Chinn crossed the Southern Alps by rail from Greymouth to Christchurch in 1945, and watched transfixed through the express carriage window as the tussocked turrets slid past, dearly wanting to experience the mountains. He eventually got his chance with the university tramping club, an experience, he says, “that changed my whole life”.

On completing university, Chinn was the only graduate in New Zealand with qualifica­tions in hydrology and alpine experience. He was plucked from his job in the North Canterbury Catchment Board and employed in the building next door—the Ministry of Works—on a challenging assignment to measure the snow on Tasman Glacier. It was the genesis of a lifelong scientific career that focused on the behaviour of a single extraor­dinary molecule.

“Water is hard and heavy when it’s a liquid,” says Chinn. “At ambient temperatures it should be a gas and it’s not. And the fact that it expands when it freezes is amazingly convenient. If it didn’t, the bottom of the sea would be full of ice.”

The more he studied the behaviour of ice, the more complex and rich were the interpretations.
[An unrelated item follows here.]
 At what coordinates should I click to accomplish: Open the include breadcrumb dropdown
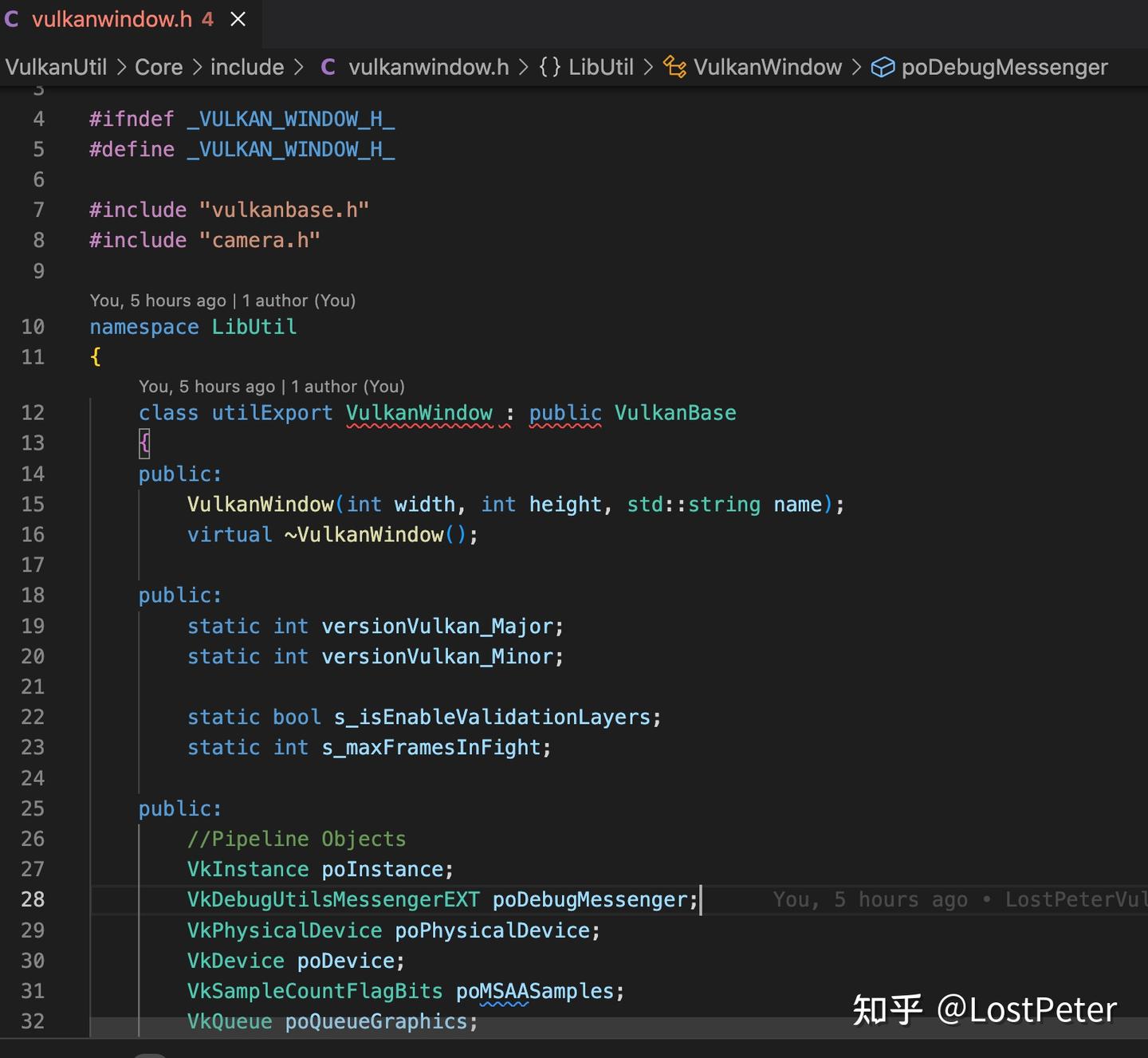(247, 67)
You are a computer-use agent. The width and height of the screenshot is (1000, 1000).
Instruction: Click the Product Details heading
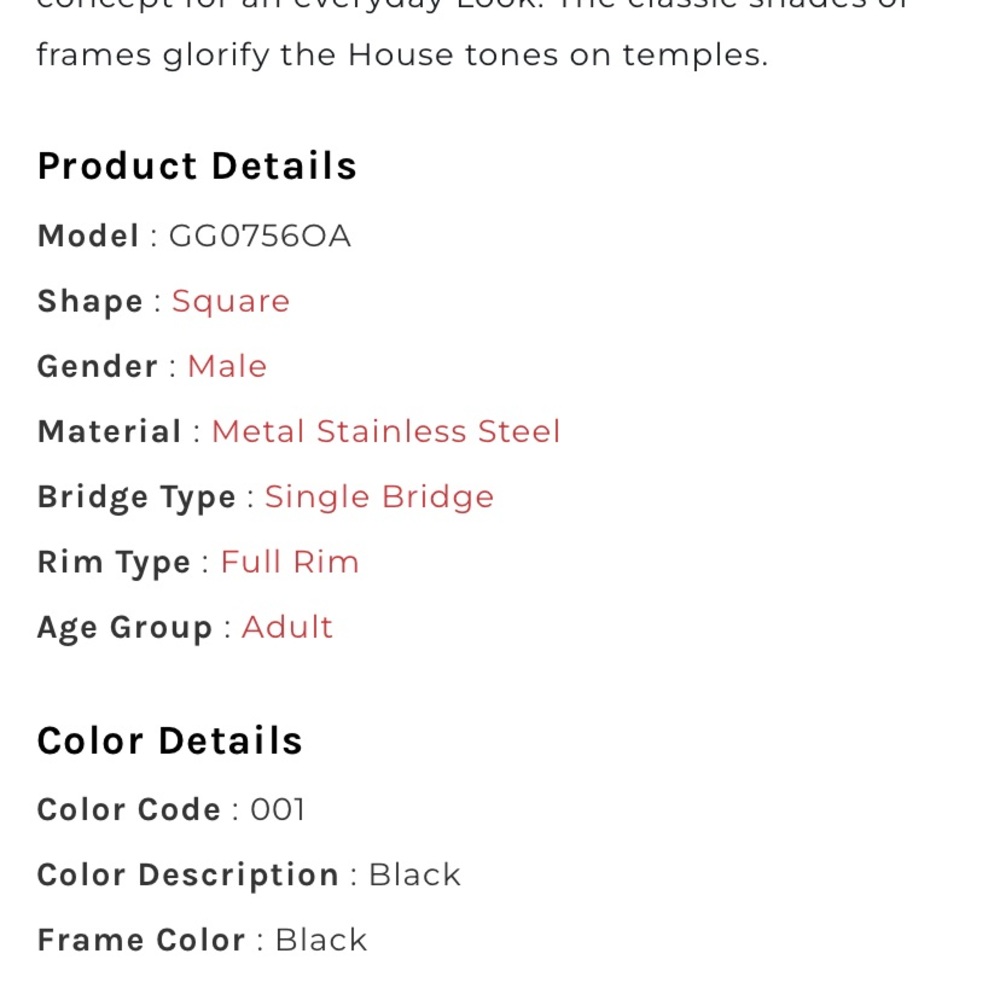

Chinn made a landmark study of the Ivory Glacier, a small West Coast cirque glacier that he later discovered was in the process of slow and total collapse, even as the team was making their measurements. The dwindling of the glacier was not the result of the current climate, but of atmospheric changes wrought half a century ago, such was the delay in the response of the ice, an effect later expressed as ‘reaction time’.

In 1977, Chinn took part in a Swiss-led ‘World Glacier Inventory’. He and his colleagues made the first snowline recording, flying  along both sides of the Southern Alps in a Cessna-185, photo­graphing the size and shape of the South Island’s 3144 glaciers. (There are a further 18 glaciers in the North Island.) Flights were made at the end of summer each year and, over the course of the three-decade study, the objective changed from merely making an inventory, to recording the annual behaviour of a few of the glaciers. By this time, all of the 13,000 photographs from the glacier inventory had been identified and catalogued. The study would become the foundation of science on New Zealand’s total ice volume, a figure central to understanding the rate of climate change.
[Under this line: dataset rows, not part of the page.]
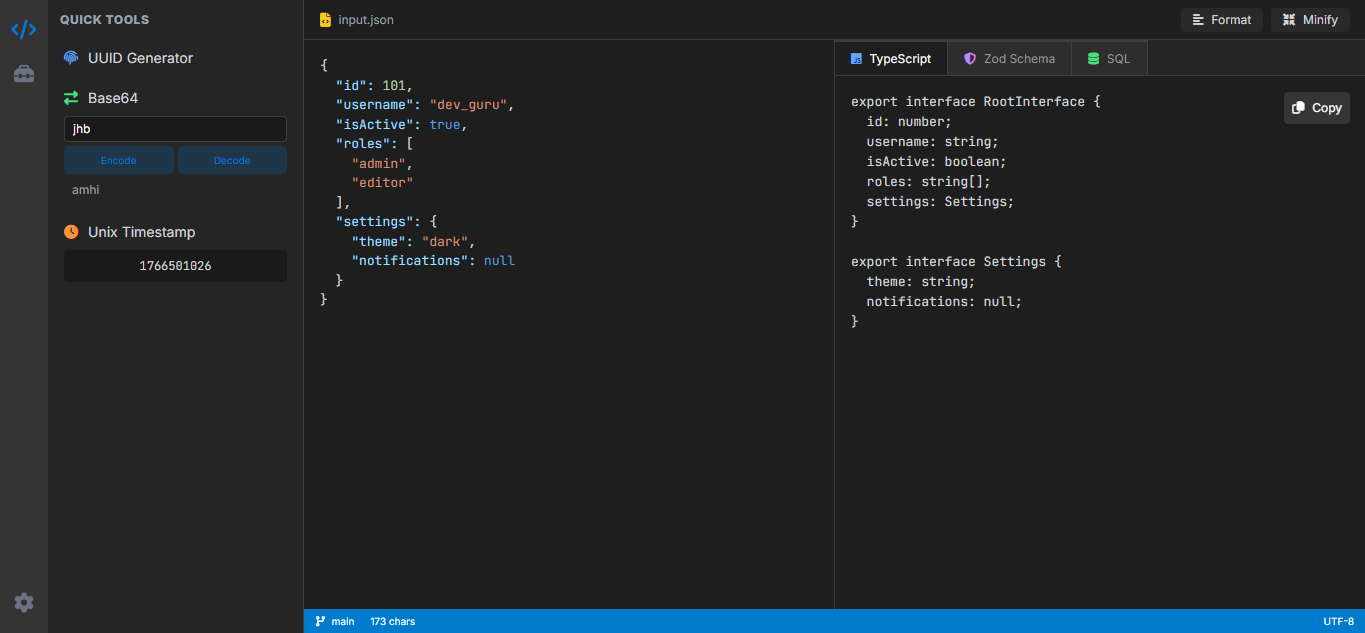Click the Unix Timestamp clock icon
The image size is (1365, 633).
pyautogui.click(x=71, y=232)
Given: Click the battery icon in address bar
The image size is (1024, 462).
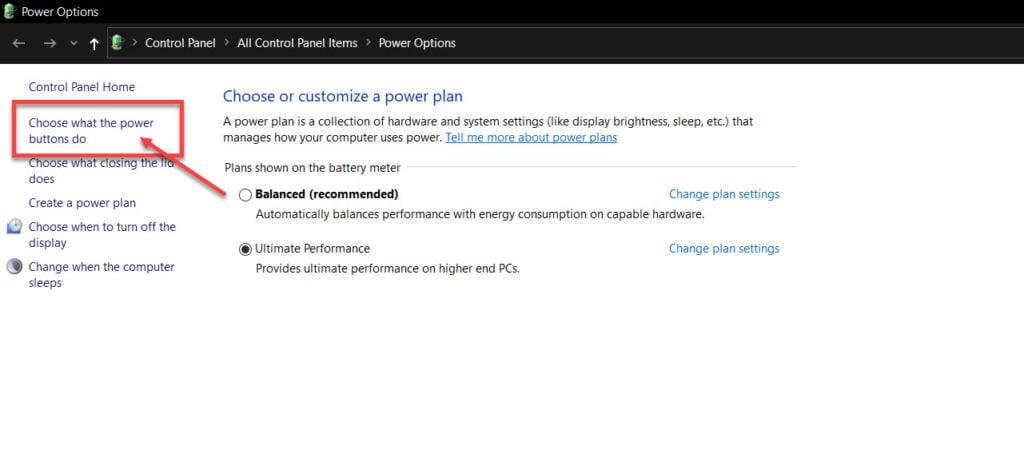Looking at the screenshot, I should (118, 42).
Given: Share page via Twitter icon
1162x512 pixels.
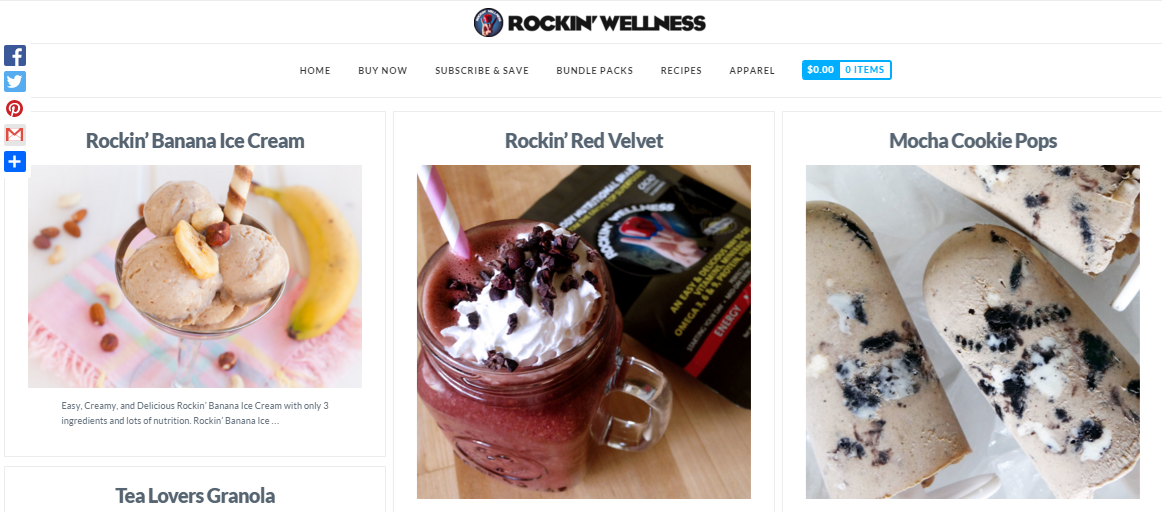Looking at the screenshot, I should 15,82.
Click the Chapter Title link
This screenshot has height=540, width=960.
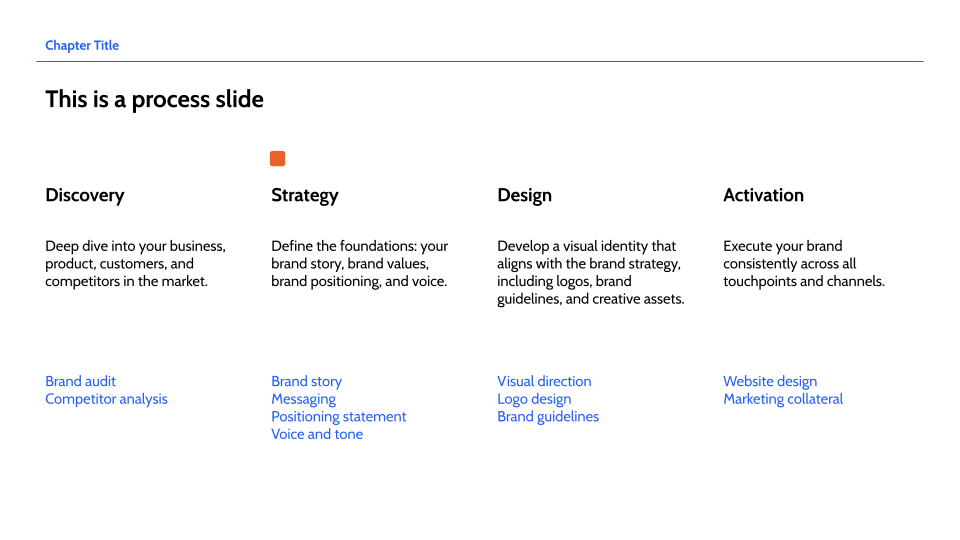click(82, 45)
“We could see all sorts of things going on. Glaciers in advance, those in retreat, some with terminal lakes or those scarred by rock avalanches,” says Chinn. “And we realised we were getting more information from these glaciers than from any ground research site.

“A rain gauge will only measure rainfall, a temperature gauge will only measure temperature, but a glacier records everything.

Solar radiation, snowfall, temperature, wind… There’s no instrument in the world that makes such an accurate measure of climate from one year to the next.”

In this way, says Chinn, an annual change of ice volume is a summary of all climate factors for the year. Glaciers maintain a running average. Those that react quickly, such as the Fox and Franz Josef, give you an average of the climate over the past five to six years. Those that respond slowly, such as the Tasman, give you a mean over the past century.

“The amount of ice on land is the real measure of your climate,” he says. “If the mass of ice on land is changing, your climate is changing.”

Since Chinn’s landmark aerial study in 1978, New Zealand’s glaciers have lost 15 per cent of their total volume of ice—some 8.4 cubic kilometres­ according to his most recent paper, published with colleagues Blair Fitzharris, Andrew Willsman and Jim Salinger in the journal Global and Planetary Change.

“By 1960, it became obvious that the glaciers were following the measured warming trend. As the climate warms, the snowline rises and the amount of ice reduces,” says Chinn. “But while they might lose a lot of ice, they do not disappear entirely. If the snowline drops again, the glacier will eventually reappear in the same place. Glaciers never die.”